Quote the following lines verbatim, keeping every character, space, and line break unchanged.

═══ RECORD EXCERPTS ═══

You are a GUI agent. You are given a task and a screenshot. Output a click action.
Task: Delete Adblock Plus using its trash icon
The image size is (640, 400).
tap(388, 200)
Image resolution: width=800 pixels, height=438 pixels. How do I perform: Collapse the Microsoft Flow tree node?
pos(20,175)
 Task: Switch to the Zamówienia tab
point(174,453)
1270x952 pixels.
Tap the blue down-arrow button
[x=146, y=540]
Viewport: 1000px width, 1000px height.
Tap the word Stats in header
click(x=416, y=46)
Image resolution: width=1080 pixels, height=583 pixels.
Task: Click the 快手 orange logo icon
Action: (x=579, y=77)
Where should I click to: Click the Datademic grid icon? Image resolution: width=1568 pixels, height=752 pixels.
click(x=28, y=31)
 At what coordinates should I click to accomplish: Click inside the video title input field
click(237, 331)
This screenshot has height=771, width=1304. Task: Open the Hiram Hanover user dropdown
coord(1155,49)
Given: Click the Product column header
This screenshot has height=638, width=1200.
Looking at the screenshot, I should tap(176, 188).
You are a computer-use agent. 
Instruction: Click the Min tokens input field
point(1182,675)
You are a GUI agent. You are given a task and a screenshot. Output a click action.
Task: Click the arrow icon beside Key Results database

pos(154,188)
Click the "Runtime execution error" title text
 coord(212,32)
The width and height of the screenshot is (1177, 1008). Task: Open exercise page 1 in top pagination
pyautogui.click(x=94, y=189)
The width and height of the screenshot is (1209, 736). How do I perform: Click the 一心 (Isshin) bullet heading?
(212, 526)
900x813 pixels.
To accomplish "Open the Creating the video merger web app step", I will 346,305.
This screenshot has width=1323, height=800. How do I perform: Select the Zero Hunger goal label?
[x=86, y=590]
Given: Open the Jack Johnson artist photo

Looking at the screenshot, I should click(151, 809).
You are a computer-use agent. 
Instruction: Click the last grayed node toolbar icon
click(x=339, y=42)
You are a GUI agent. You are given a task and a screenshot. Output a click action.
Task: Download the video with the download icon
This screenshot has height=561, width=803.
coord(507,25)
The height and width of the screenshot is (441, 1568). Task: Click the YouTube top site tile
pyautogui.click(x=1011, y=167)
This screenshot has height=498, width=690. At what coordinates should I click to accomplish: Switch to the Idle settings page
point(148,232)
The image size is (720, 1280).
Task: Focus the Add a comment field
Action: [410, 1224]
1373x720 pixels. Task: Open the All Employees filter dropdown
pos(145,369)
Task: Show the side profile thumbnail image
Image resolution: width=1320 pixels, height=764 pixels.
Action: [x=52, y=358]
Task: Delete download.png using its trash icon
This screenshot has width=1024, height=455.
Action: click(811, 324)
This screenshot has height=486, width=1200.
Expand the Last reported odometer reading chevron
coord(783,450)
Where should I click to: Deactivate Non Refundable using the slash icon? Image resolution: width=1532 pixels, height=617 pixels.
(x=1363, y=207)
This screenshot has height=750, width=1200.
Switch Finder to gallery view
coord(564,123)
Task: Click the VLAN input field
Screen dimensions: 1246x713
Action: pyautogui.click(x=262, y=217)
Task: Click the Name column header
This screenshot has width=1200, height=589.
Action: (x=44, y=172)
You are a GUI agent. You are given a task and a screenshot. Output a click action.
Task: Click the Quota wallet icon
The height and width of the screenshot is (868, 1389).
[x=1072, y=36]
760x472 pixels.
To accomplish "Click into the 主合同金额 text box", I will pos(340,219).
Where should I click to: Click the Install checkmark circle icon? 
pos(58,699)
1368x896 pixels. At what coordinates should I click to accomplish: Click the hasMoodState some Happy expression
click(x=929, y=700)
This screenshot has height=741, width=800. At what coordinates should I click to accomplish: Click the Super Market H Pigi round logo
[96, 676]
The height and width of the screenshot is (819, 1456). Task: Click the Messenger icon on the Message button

═══

■ ANSWER TO THIS EXERCISE
You are a GUI agent. You are given a task and a screenshot. Output a click action.
Task: Delete Adblock Plus using its trash icon
The image size is (640, 400).
tap(388, 200)
Image resolution: width=800 pixels, height=438 pixels. How do I perform: Collapse the Microsoft Flow tree node?
pos(20,175)
 Task: Switch to the Zamówienia tab
point(174,453)
1270x952 pixels.
Tap the blue down-arrow button
[x=146, y=540]
Viewport: 1000px width, 1000px height.
Tap the word Stats in header
click(x=416, y=46)
Image resolution: width=1080 pixels, height=583 pixels.
Task: Click the 快手 orange logo icon
Action: (x=579, y=77)
Where should I click to: Click the Datademic grid icon? Image resolution: width=1568 pixels, height=752 pixels.
click(x=28, y=31)
 At what coordinates should I click to accomplish: Click inside the video title input field
click(237, 331)
This screenshot has height=771, width=1304. Task: Open the Hiram Hanover user dropdown
coord(1155,49)
Given: Click the Product column header
This screenshot has height=638, width=1200.
Looking at the screenshot, I should tap(176, 188).
You are a computer-use agent. 
Instruction: Click the Min tokens input field
point(1182,675)
You are a GUI agent. You are given a task and a screenshot. Output a click action.
Task: Click the arrow icon beside Key Results database

pos(154,188)
Click the "Runtime execution error" title text
 coord(212,32)
The width and height of the screenshot is (1177, 1008). Task: Open exercise page 1 in top pagination
pyautogui.click(x=94, y=189)
The width and height of the screenshot is (1209, 736). How do I perform: Click the 一心 (Isshin) bullet heading?
(212, 526)
900x813 pixels.
To accomplish "Open the Creating the video merger web app step", I will 346,305.
This screenshot has width=1323, height=800. How do I perform: Select the Zero Hunger goal label?
[x=86, y=590]
Given: Open the Jack Johnson artist photo

Looking at the screenshot, I should click(151, 809).
You are a computer-use agent. 
Instruction: Click the last grayed node toolbar icon
click(x=339, y=42)
You are a GUI agent. You are given a task and a screenshot. Output a click action.
Task: Download the video with the download icon
This screenshot has height=561, width=803.
coord(507,25)
The height and width of the screenshot is (441, 1568). Task: Click the YouTube top site tile
pyautogui.click(x=1011, y=167)
This screenshot has height=498, width=690. At what coordinates should I click to accomplish: Switch to the Idle settings page
point(148,232)
The image size is (720, 1280).
Task: Focus the Add a comment field
Action: [410, 1224]
1373x720 pixels. Task: Open the All Employees filter dropdown
pos(145,369)
Task: Show the side profile thumbnail image
Image resolution: width=1320 pixels, height=764 pixels.
Action: [x=52, y=358]
Task: Delete download.png using its trash icon
This screenshot has width=1024, height=455.
Action: click(811, 324)
This screenshot has height=486, width=1200.
Expand the Last reported odometer reading chevron
coord(783,450)
Where should I click to: Deactivate Non Refundable using the slash icon? Image resolution: width=1532 pixels, height=617 pixels.
(x=1363, y=207)
This screenshot has height=750, width=1200.
Switch Finder to gallery view
coord(564,123)
Task: Click the VLAN input field
Screen dimensions: 1246x713
Action: pyautogui.click(x=262, y=217)
Task: Click the Name column header
This screenshot has width=1200, height=589.
Action: (x=44, y=172)
You are a GUI agent. You are given a task and a screenshot. Output a click action.
Task: Click the Quota wallet icon
The height and width of the screenshot is (868, 1389).
[x=1072, y=36]
760x472 pixels.
To accomplish "Click into the 主合同金额 text box", I will pos(340,219).
Where should I click to: Click the Install checkmark circle icon? 
pos(58,699)
1368x896 pixels. At what coordinates should I click to accomplish: Click the hasMoodState some Happy expression
click(x=929, y=700)
This screenshot has height=741, width=800. At what coordinates should I click to accomplish: Click the Super Market H Pigi round logo
[96, 676]
The height and width of the screenshot is (819, 1456). Task: Click the Messenger icon on the Message button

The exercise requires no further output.